**BRIEF:** Check every line below for the word "value" and copy the ones that have it.

(Dataset entries)
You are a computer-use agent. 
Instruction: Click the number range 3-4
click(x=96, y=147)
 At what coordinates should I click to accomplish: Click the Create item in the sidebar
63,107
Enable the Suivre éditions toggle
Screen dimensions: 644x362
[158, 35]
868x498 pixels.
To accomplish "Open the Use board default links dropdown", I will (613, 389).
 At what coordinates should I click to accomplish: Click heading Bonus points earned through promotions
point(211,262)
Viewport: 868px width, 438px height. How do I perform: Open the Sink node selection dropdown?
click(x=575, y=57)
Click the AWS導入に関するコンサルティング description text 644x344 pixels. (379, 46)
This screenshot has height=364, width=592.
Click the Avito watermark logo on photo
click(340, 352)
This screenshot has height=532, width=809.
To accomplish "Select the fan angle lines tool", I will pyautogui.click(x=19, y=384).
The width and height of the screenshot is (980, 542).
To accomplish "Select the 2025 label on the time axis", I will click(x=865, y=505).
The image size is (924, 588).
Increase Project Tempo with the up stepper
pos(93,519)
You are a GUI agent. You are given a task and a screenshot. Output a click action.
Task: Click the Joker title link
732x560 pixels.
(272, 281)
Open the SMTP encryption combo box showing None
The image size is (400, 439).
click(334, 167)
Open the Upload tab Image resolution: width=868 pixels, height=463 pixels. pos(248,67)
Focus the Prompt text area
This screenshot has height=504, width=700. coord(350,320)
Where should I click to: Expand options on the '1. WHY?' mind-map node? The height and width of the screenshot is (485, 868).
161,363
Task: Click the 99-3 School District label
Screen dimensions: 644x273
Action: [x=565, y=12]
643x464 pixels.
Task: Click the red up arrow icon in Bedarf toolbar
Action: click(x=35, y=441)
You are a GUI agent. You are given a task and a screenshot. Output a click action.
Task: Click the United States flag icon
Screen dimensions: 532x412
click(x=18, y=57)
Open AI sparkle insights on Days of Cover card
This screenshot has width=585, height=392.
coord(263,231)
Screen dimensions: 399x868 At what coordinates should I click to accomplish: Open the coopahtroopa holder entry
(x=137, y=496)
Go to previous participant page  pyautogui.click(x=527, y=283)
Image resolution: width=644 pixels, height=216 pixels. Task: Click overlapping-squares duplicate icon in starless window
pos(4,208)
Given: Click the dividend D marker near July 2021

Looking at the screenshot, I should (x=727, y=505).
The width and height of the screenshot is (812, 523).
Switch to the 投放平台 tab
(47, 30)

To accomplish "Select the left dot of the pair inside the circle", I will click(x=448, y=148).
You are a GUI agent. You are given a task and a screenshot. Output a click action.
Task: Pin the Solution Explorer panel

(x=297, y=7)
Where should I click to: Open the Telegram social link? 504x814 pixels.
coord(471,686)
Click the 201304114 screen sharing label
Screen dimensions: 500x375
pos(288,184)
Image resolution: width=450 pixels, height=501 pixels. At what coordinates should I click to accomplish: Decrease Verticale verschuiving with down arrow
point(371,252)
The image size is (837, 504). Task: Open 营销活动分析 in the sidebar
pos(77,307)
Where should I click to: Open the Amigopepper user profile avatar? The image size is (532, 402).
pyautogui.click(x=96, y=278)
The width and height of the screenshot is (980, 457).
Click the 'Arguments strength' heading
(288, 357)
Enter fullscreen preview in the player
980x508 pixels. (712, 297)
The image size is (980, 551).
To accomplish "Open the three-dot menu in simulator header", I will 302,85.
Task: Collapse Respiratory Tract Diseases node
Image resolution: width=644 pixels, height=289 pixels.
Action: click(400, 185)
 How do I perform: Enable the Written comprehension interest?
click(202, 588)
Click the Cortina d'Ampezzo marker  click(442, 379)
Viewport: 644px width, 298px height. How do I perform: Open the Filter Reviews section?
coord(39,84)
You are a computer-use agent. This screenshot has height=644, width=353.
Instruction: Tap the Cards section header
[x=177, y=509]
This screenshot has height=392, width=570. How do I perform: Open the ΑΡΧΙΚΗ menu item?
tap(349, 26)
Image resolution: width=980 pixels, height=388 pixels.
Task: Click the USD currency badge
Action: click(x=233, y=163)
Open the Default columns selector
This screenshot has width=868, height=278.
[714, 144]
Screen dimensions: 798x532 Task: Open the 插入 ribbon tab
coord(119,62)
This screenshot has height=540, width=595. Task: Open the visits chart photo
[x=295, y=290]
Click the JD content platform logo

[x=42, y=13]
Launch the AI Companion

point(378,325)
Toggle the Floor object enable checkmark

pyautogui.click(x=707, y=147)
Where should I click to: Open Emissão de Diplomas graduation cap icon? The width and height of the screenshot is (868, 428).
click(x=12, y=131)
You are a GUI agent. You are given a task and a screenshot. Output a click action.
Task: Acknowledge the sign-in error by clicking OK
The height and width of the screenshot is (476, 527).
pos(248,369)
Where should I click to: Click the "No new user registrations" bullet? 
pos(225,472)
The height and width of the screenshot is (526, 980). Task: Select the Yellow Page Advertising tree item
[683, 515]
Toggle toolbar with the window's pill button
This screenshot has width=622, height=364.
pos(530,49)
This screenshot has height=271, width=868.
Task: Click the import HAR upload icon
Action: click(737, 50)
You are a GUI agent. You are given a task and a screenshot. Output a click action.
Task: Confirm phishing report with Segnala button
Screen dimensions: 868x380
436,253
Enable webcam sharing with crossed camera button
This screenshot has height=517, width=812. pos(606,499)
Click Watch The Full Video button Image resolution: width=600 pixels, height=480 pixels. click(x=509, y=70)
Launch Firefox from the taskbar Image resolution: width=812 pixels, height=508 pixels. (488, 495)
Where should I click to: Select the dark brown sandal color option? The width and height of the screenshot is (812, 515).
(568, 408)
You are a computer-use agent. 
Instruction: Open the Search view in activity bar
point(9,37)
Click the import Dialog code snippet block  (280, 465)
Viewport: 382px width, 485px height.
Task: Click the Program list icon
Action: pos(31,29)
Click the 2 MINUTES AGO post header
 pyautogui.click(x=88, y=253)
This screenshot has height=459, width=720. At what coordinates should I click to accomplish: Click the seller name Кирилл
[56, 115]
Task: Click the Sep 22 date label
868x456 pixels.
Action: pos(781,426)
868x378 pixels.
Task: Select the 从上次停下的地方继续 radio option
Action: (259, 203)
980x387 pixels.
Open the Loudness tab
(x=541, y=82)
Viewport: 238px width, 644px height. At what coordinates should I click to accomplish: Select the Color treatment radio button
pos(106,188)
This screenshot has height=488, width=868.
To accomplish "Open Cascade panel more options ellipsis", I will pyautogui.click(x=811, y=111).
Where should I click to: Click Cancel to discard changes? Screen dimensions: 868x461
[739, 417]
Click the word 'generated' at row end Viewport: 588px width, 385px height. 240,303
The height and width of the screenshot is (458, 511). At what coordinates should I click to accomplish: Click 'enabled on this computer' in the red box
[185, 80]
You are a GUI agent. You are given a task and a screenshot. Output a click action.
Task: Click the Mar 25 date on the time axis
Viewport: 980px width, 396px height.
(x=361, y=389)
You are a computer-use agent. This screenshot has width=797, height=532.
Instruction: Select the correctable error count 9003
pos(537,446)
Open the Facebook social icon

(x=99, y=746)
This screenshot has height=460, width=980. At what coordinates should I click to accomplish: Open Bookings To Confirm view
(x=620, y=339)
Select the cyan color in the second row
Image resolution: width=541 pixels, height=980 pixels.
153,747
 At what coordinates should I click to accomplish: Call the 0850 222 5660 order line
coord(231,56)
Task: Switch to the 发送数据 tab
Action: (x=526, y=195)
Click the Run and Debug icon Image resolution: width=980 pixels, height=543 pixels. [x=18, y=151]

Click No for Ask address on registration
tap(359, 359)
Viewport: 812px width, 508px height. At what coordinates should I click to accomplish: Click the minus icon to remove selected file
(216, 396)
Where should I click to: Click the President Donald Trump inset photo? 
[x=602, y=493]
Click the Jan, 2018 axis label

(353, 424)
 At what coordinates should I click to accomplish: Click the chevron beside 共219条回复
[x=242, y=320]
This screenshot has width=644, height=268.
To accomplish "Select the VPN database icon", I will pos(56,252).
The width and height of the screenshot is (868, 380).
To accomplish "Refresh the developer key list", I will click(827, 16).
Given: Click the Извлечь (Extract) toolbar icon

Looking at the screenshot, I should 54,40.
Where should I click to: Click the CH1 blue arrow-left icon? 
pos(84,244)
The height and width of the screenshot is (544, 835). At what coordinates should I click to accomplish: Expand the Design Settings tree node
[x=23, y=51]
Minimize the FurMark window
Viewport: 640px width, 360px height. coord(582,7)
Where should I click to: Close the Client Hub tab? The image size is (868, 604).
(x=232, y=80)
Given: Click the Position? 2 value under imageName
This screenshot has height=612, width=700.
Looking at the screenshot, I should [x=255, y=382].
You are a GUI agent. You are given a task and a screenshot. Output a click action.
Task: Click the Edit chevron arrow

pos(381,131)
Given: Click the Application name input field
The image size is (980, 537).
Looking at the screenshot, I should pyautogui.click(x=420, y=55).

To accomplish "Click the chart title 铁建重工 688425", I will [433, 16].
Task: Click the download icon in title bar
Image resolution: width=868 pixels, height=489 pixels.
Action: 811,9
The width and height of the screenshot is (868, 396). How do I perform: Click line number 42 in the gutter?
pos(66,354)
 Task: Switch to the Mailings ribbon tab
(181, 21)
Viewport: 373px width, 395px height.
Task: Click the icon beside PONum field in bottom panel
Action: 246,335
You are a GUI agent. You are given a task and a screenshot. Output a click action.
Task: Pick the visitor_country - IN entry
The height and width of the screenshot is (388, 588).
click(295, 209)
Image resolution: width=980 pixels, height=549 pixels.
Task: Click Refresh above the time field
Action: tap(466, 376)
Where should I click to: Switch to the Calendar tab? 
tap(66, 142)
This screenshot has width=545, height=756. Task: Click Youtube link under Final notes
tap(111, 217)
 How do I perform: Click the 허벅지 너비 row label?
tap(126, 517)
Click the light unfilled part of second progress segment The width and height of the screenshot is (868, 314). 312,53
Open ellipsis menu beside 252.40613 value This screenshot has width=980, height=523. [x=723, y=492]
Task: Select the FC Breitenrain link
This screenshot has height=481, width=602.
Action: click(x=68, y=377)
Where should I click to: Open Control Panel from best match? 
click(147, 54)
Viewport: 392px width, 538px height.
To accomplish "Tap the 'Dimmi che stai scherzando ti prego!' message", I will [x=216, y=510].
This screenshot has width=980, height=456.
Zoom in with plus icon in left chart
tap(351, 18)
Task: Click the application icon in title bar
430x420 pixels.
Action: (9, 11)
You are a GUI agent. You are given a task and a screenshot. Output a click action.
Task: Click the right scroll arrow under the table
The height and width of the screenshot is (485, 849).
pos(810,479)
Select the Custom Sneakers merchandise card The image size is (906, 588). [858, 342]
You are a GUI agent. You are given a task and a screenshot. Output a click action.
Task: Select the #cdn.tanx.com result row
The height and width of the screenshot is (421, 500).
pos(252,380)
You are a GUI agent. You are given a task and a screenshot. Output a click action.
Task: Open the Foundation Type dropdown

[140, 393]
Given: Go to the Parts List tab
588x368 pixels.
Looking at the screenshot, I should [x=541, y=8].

**OUTPUT FOR THIS TASK:**
Given: Click the Position? 2 value under imageName
Open ellipsis menu beside 252.40613 value This screenshot has width=980, height=523. [x=723, y=492]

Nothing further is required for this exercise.